Secondo Gott questa analisi si potrebbe applicare nella previsione di qualunque evento purché l’osservatore si collochi all’interno di esso in modo del tutto casuale.
In fisica, però, si parla di previsione attendibile quando la probabilità che essa si verifichi è del 95% e non del 50%. Per Gott l’argomentazione rimane la stessa, anche se cambiano i numeri, quello che è cruciale è che l’osservazione di un evento non deve avere niente di speciale.
L’argomentazione delta T, come è chiamata questa particolare analisi, può essere applicata anche alla longevità della specie umana (e di conseguenza a qualunque altra specie, anche aliena).
Secondo gli studi più recenti, la nostra specie esiste da circa 175.000 anni. Applicando il ragionamento di Gott, scopriamo che c’è una probabilità del 95% che l’Homo Sapiens rimanga in vita per un periodo oscillante tra i 4.500 e i 6,8 milioni di anni.
L’argomentazione delta T è un’estensione del principio copernicano che afferma che non ci troviamo in punto speciale dello spazio, e Gott estende questo concetto anche al tempo.
Ma cosa c’entra, alla fine, questo ragionamento con il paradosso di Fermi?
L’argomentazione delta T applicata al Paradosso di Fermi
Gott sostiene che la colonizzazione della galassia su vasta scala non può essere stata condotta da civiltà extraterrestri altrimenti con ogni probabilità l’essere umano sarebbe un membro di questa civiltà.

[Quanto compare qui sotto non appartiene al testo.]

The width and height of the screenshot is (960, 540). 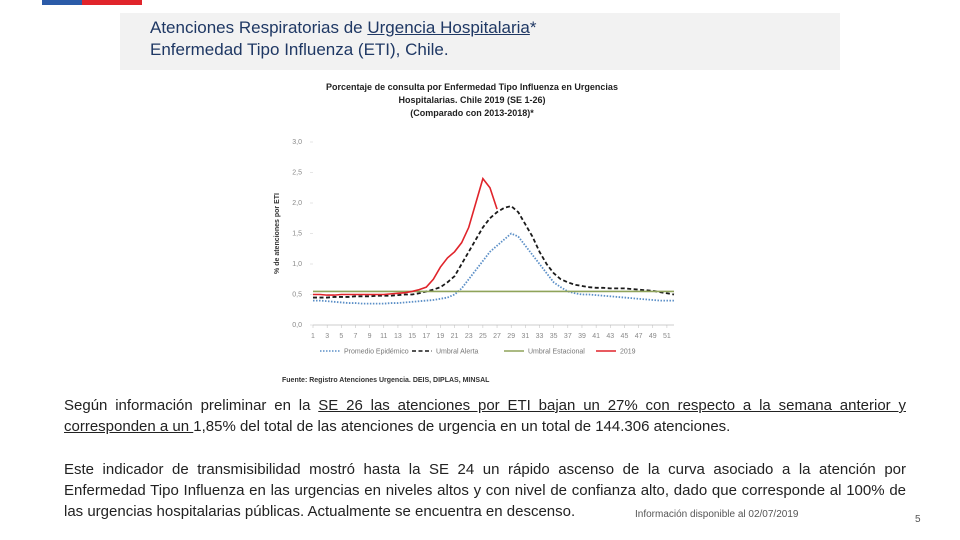 What do you see at coordinates (533, 28) in the screenshot?
I see `title-text: *` at bounding box center [533, 28].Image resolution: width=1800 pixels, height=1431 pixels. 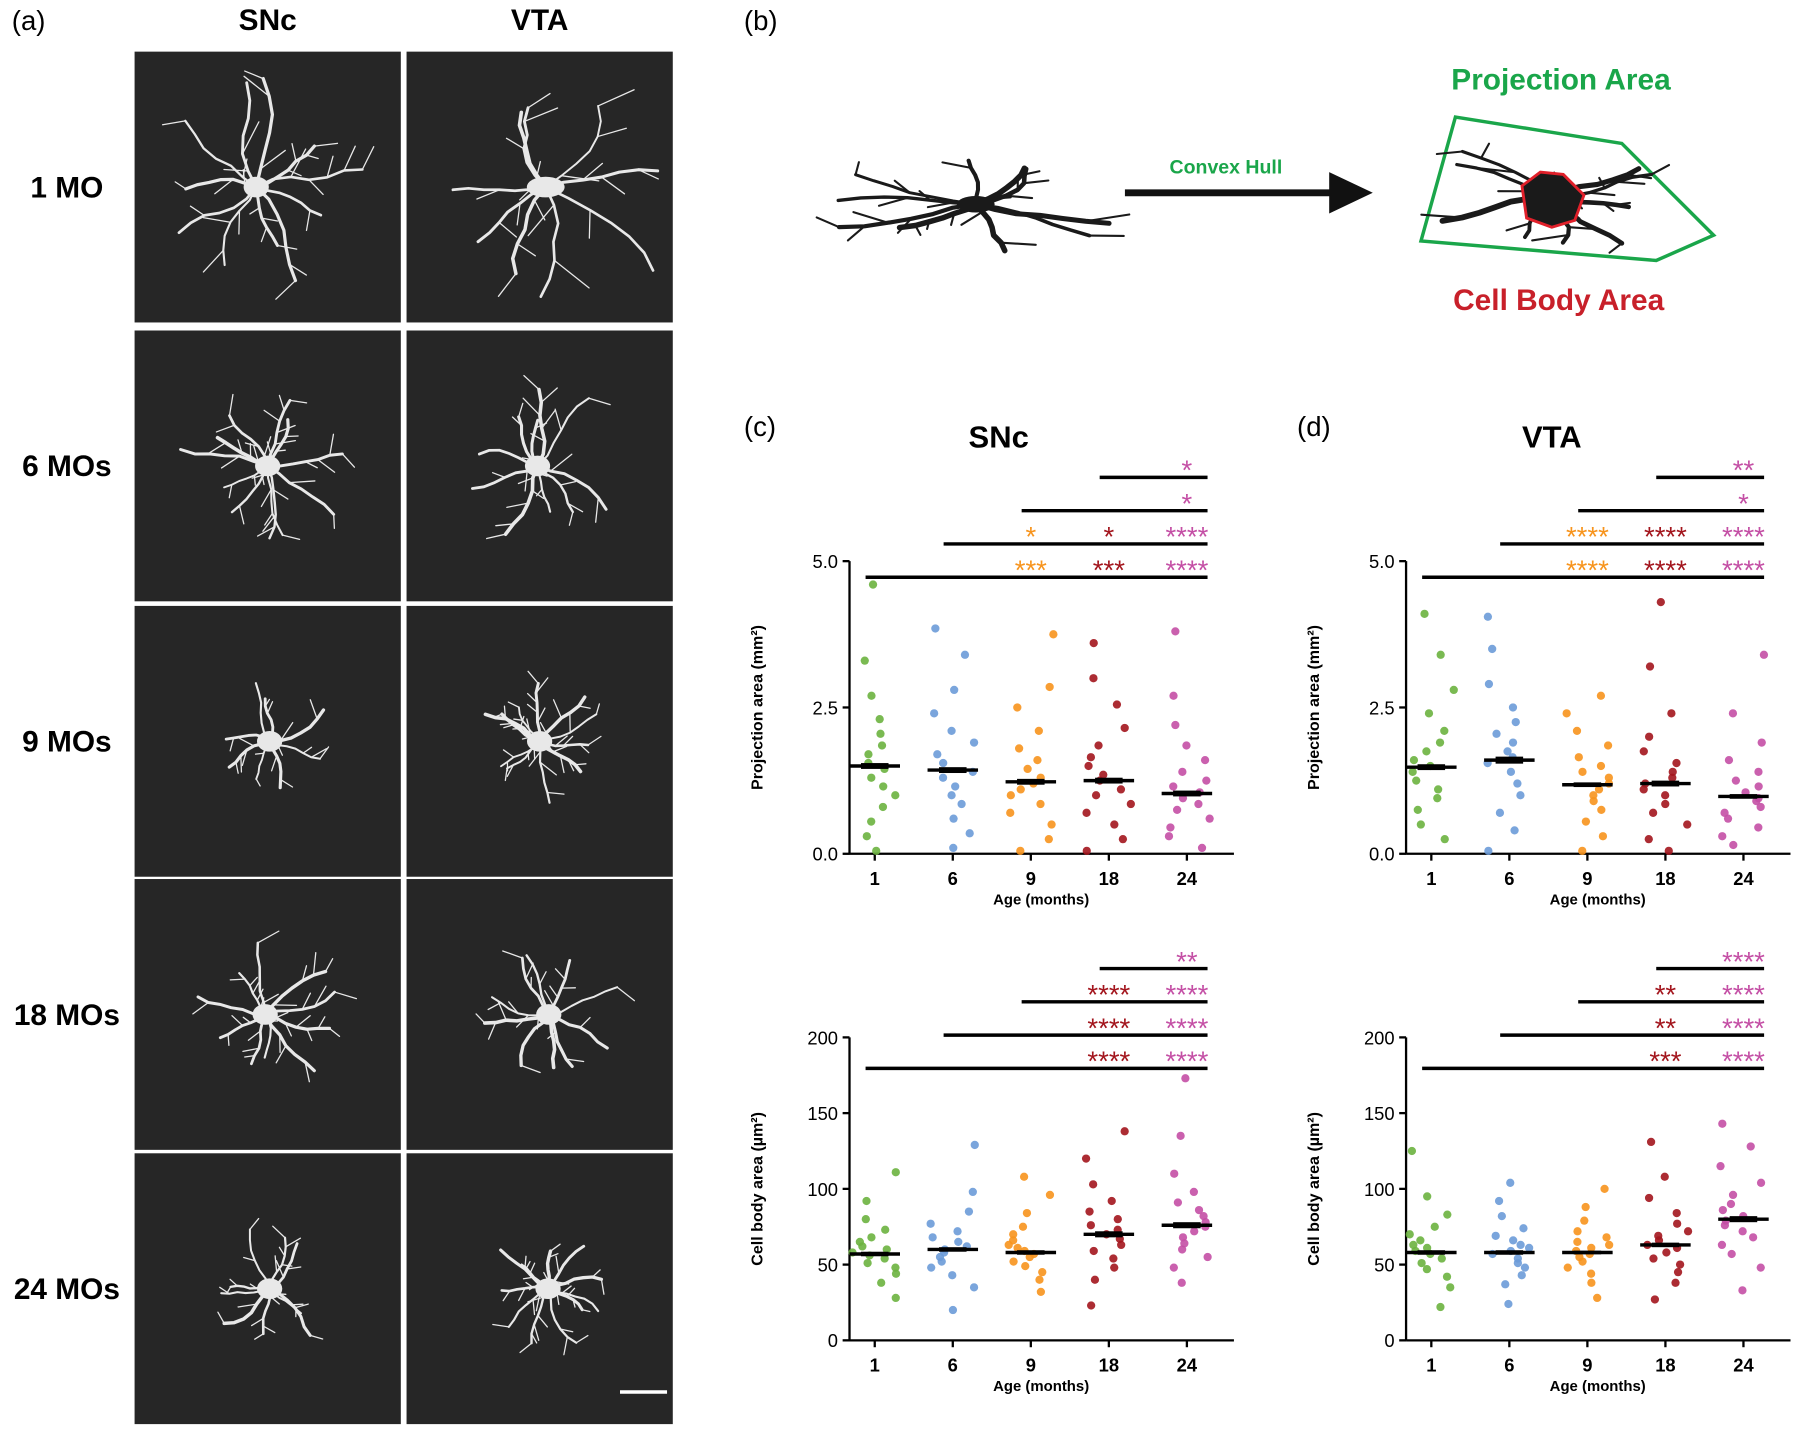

Inoltre applicando quest’argomentazione alle CET che producono trasmissioni radio e correlandola all’equazione di Drake, l’astrofisico statunitense asserisce che il numero di civiltà aliene che trasmettono onde radio è inferiore a 121 e probabilmente sensibilmente inferiore, a secondo del valore che vogliamo attribuire ad L (la stima della durata delle civiltà evolute) nell’equazione di Drake.
Infine se la distribuzione della popolazione delle CET è molto larga, probabilmente, l’Homo Sapiens, apparterrebbe ad una CET con una popolazione superiore alla mediana.
Il passo successivo del ragionamento è che eventuali civiltà aliene con una popolazione molto più numerosa della nostra debbano essere rare, così rare al punto che i loro individui non dominino il totale degli altri esseri viventi, altrimenti si torna all’assunto che noi saremmo già parte della loro civiltà.
In conclusione, l’argomentazione finale di Gott sul Paradosso di Fermi si può sintetizzare con il fatto che ogni civiltà ha una vita determinata che conduce inevitabilmente all’estinzione o ad un regresso catastrofico tanto da impedire che nella nostra galassia possa emergere una civiltà di livello K2 o K3, le prime sono quelle in grado di sfruttare l’energia prodotta dalla propria stella e le seconde quella della loro galassia, pregiudicando di fatto ogni colonizzazione a distanza.
Una revisione, ancora più pessimistica, dell’ipotesi del grande filtro.
I motivi che possono portare ad un’estinzione o ad un regresso catastrofale di una CET (compresa la nostra) sono innumerevoli: guerre, crisi climatiche, eruzioni catastrofiche, collisioni con corpi celesti, crisi demografiche, pandemie di virus altamente letali, etc.
Pur basandosi su speculazioni teoriche questa sinistra soluzione del paradosso di Fermi ha il vantaggio di non poter essere, almeno sul momento, confutata in maniera incontrovertibile.
Insomma, non abbiamo ancora incontrato gli alieni perché qualunque civiltà tecnologica è destinata ad estinguersi prima di potersi espandere nella galassia, per ragioni interne o per catastrofi naturali e questo, probabilmente, sarà anche il nostro destino.